• _Material provided_:
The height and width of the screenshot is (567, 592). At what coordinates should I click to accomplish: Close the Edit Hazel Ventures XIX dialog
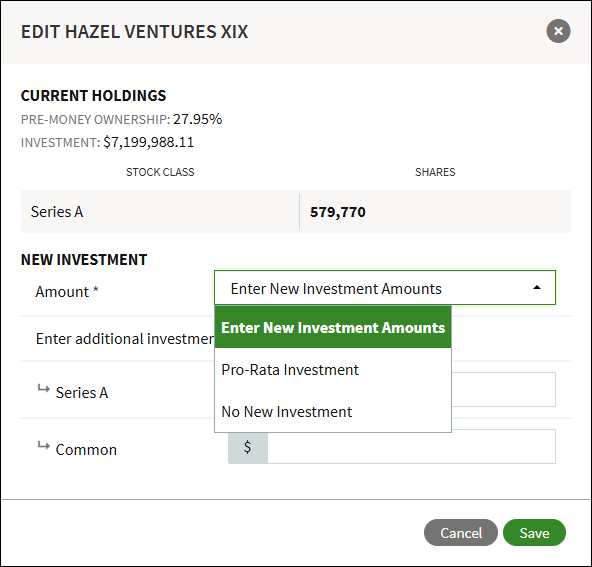[x=558, y=31]
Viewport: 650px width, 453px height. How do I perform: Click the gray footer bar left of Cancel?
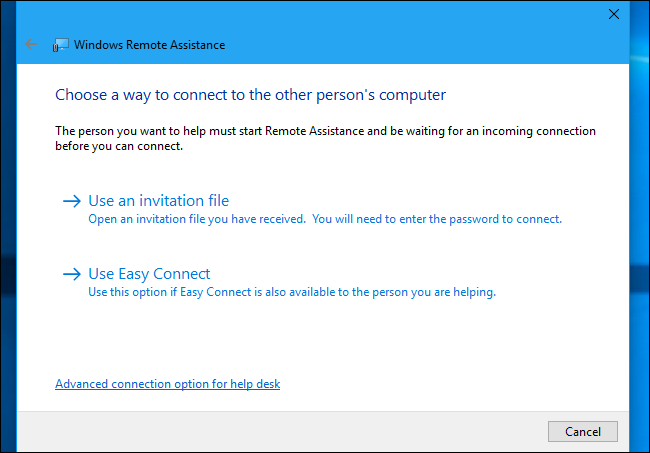(x=280, y=431)
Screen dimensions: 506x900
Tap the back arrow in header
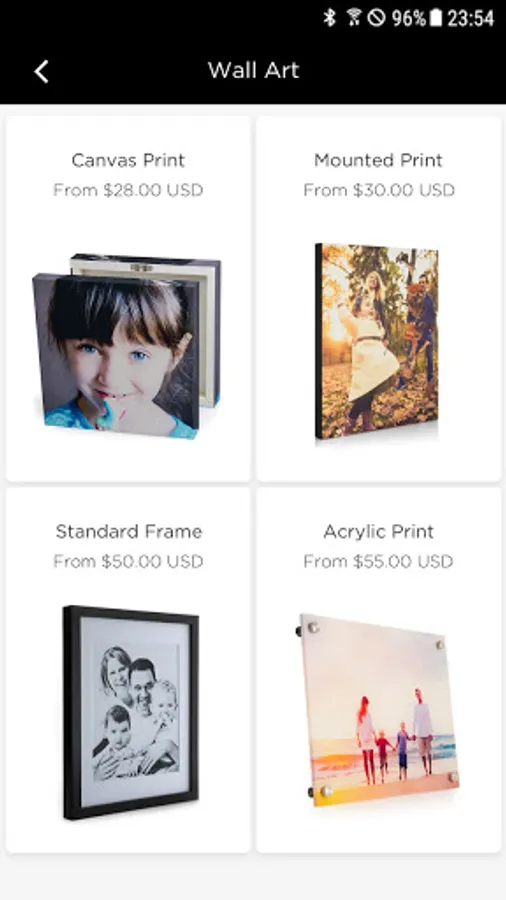(x=41, y=72)
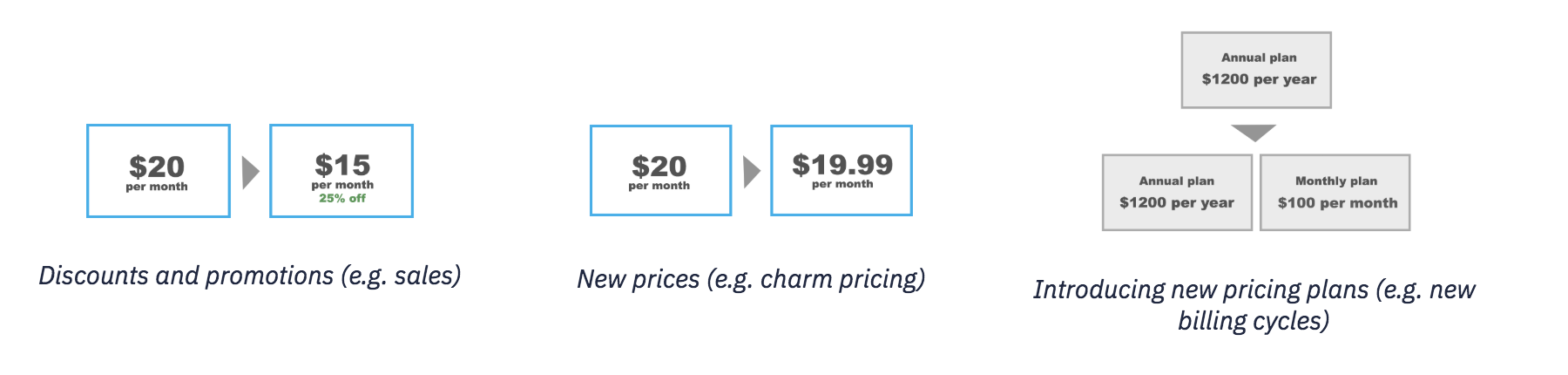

• _What needs to be done_: Return each entry exactly as it appears above, but exclude the pictures.

• _Response_:
The height and width of the screenshot is (567, 592). At what coordinates should I click to accomplish: Close the Edit Hazel Ventures XIX dialog
[x=558, y=31]
Viewport: 650px width, 453px height. How do I perform: Click the gray footer bar left of Cancel?
(x=280, y=431)
Screen dimensions: 506x900
Tap the back arrow in header
(x=41, y=72)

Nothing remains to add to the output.